● **WRITTEN PROBLEM**
Reproduce the material below word for word, leaving out the pictures.

● **EXCERPTED DATA**
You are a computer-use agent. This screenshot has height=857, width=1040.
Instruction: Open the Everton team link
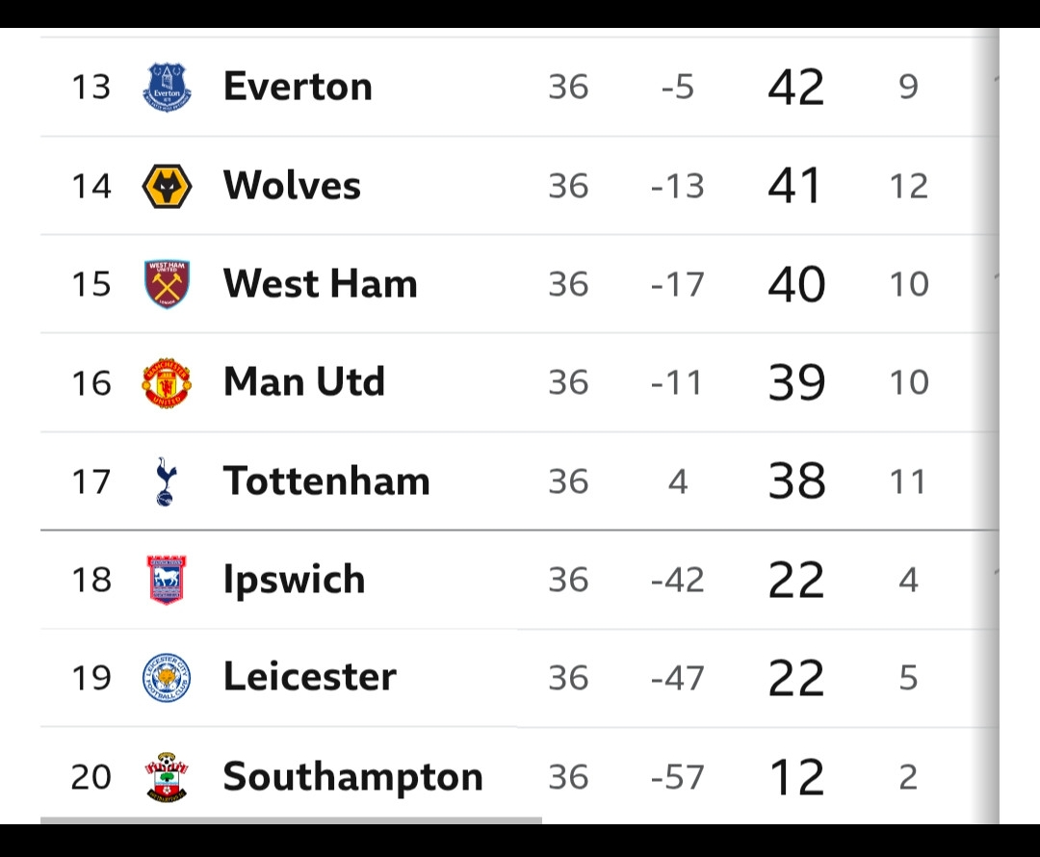pos(298,87)

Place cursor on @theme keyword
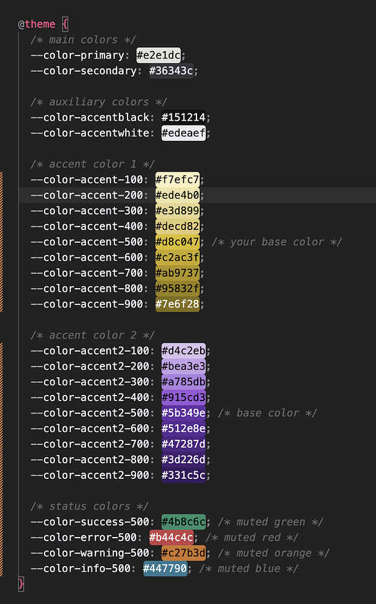[x=37, y=24]
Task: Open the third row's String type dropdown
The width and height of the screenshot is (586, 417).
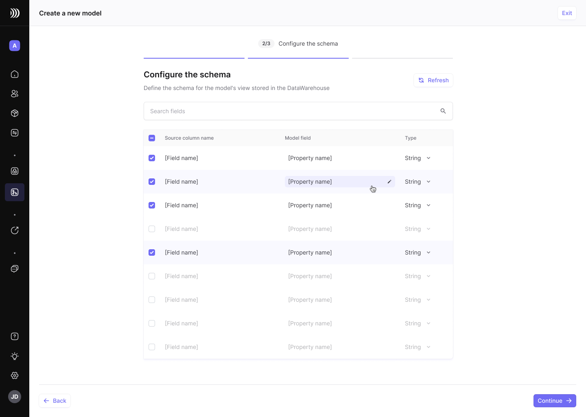Action: point(418,205)
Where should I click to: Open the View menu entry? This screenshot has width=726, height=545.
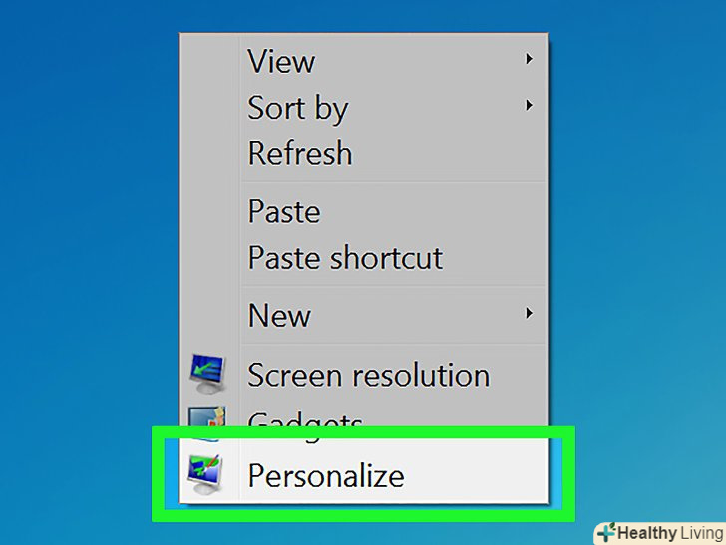click(x=281, y=61)
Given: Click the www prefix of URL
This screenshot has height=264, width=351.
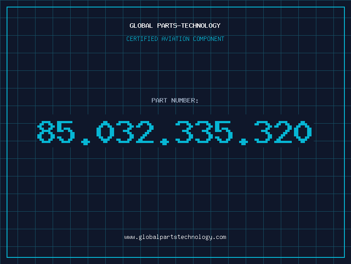Looking at the screenshot, I should click(129, 237).
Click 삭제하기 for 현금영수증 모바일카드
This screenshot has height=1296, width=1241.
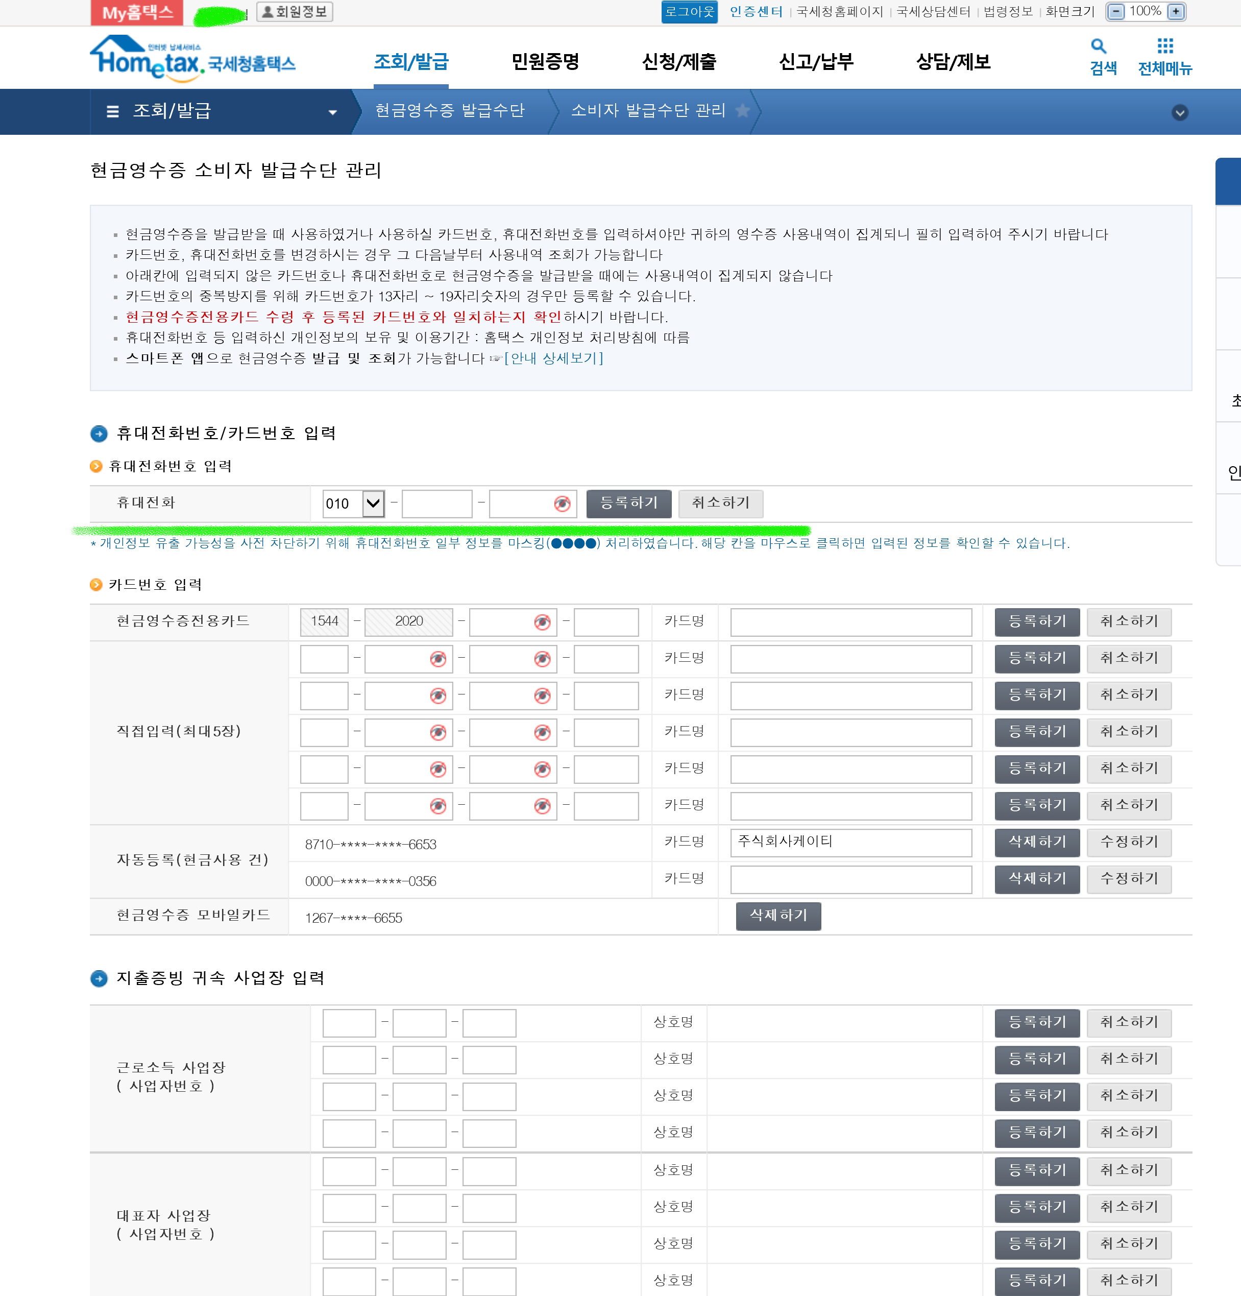pos(778,916)
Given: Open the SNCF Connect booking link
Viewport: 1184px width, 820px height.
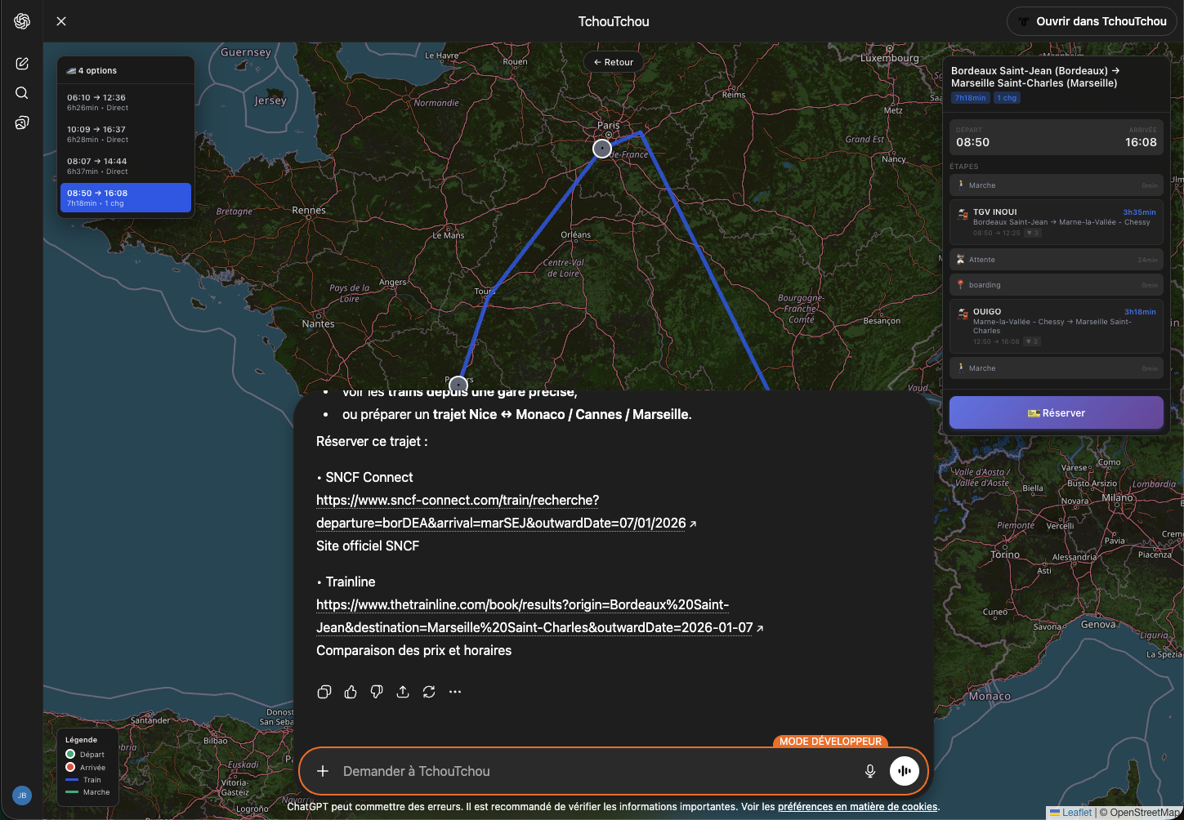Looking at the screenshot, I should 501,511.
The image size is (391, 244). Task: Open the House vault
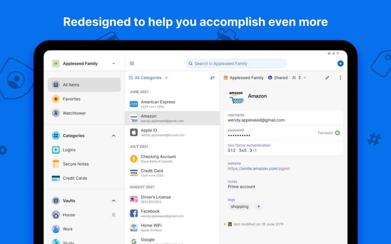tap(69, 215)
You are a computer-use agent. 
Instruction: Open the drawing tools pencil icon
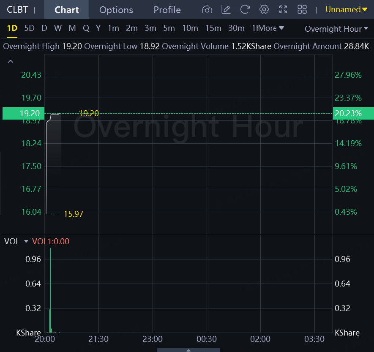[x=226, y=10]
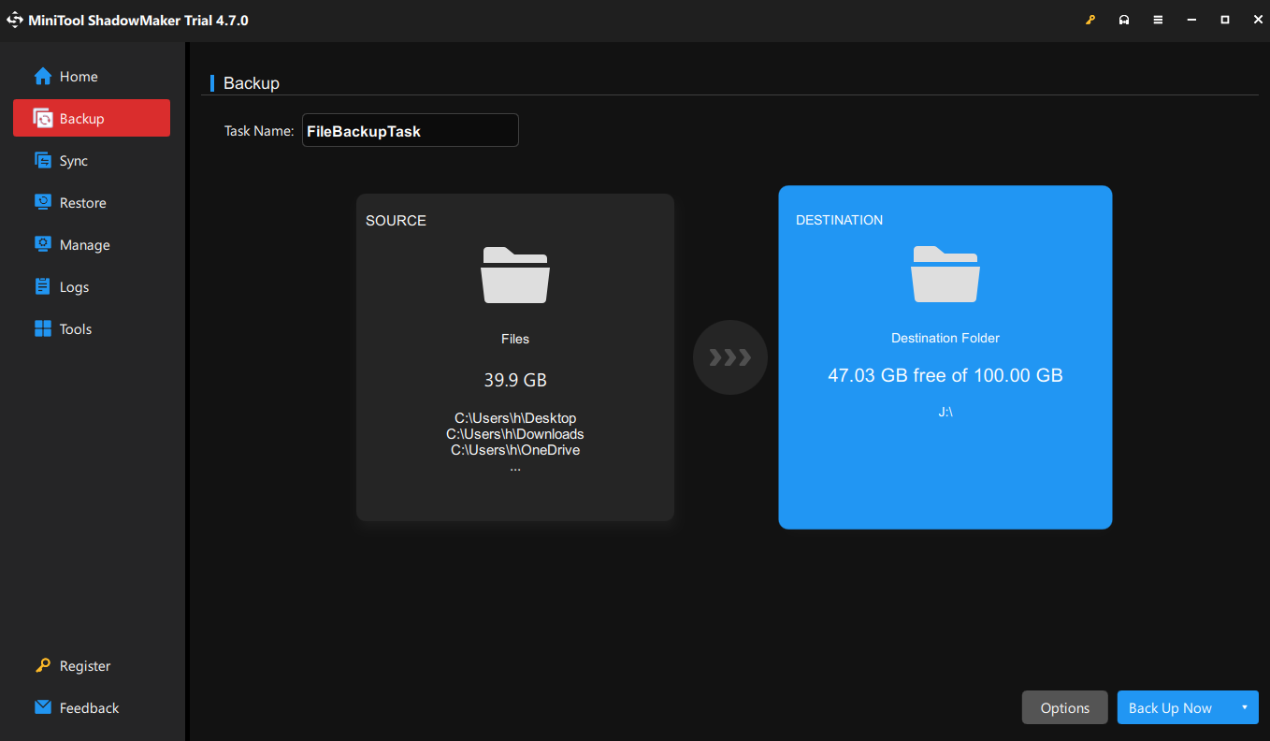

● **RESULT BELOW**
You are a computer-use agent. This screenshot has height=857, width=1040.
Instruction: Open the Everton team link
pos(298,87)

Place cursor on @theme keyword
[x=37, y=24]
Task: Open the third row's String type dropdown
The width and height of the screenshot is (586, 417).
Action: point(418,205)
Where should I click to: Open the View menu entry? This screenshot has width=726, height=545.
click(x=281, y=61)
Given: Click the www prefix of URL
This screenshot has height=264, width=351.
Looking at the screenshot, I should click(129, 237).
Click 삭제하기 for 현금영수증 모바일카드
This screenshot has height=1296, width=1241.
pos(778,916)
Given: Open the SNCF Connect booking link
Viewport: 1184px width, 820px height.
Looking at the screenshot, I should 501,511.
The image size is (391, 244). Task: Open the House vault
tap(69, 215)
You are a computer-use agent. 
Instruction: Open the drawing tools pencil icon
[x=226, y=10]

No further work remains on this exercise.